Welcome to my sculpture site. Thank you for visiting.

Like most artists, whether they admit it or not, their art is self-portrait, to some degree. While these outsized botanical sculptures began simply as pure love of botanical form, they have become more. The work is exploratory and developing and these pieces are uniquely decorative. I began sculpting the figure years ago and have significant training from The Graduate School of Figurative Art of The New York Academy of Art, now known as The New York Academy of Art. When I lived in San Diego, CA, I tutored under the late sculptor, T.J. Dixon. My training with her and from the academy is figure focused.
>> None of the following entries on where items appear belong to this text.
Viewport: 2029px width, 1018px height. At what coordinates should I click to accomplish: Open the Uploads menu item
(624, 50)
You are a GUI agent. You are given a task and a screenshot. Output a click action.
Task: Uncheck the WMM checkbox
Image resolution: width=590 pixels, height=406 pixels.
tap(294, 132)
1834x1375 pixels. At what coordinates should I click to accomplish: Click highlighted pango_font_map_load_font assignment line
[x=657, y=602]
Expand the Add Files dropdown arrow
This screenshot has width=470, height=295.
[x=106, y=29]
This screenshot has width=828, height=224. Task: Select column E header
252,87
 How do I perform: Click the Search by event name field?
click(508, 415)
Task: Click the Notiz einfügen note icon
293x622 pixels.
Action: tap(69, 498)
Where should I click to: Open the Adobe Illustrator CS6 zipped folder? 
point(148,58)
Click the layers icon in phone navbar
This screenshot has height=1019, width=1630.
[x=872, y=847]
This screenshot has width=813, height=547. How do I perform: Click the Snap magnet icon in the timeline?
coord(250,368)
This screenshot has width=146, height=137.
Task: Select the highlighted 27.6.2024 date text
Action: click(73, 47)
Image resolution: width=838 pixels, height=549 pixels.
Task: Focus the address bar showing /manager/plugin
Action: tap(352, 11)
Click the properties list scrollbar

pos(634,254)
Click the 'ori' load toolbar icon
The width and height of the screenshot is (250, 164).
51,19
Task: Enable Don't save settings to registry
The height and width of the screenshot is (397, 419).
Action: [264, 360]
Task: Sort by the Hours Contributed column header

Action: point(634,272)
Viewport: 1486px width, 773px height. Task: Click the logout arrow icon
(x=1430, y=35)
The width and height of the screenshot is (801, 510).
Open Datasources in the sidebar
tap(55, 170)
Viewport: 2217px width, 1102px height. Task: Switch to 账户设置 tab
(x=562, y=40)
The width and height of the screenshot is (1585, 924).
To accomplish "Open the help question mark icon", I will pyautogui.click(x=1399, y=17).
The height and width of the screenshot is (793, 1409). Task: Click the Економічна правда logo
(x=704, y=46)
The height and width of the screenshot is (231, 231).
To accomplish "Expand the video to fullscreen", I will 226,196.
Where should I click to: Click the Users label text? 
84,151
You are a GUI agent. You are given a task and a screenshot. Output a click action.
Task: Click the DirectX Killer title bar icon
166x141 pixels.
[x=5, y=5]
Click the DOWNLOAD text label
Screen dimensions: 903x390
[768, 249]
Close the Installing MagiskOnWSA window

While I very much enjoy sculpting the figure, it wasn't until I gave myself permission to use my convex form skills to experiment with other object form to which I am drawn. And that is the fascinating world of botanicals. My preference at the start of this, is with what is called closed form. That can be described, loosely, as the figure with all of its appendages drawn in, as if in a ball . . . like an apple. Thus, a sculpture theme of self-protection or containment. I realize now that containment is integral to personal growth, particularly in the beginning of that journey, ironic as it may seem. After introspection, and creating a quince, indeed an apple, a walnut, a cherry and other groupings, I began to look to my work as messaging symbols, if just to myself. Difficult topics are just that, difficult. My background and studies from working in the profession of family therapy inevitably drew me to a difficult topic, and that is: generational trauma. Some take this subject as controversial. This is where the tire meets the road, so to speak. It is precisely that audience that I seek to reach, on a deeper level. But I'm not going to push it. I'm just going to offer it. I find that if I can draw folks in with beautiful form, and maybe a conflated idea or whimsical presentation, using an unexpected physical subject, that I might also plant a mental seed, in order to pull them emotionally and safely into this important matter of our time.

At least this is my hope.

Wherever I look, I see signs of the commandment to honor one's parents

and nowhere of a commandment that calls for the respect of a child.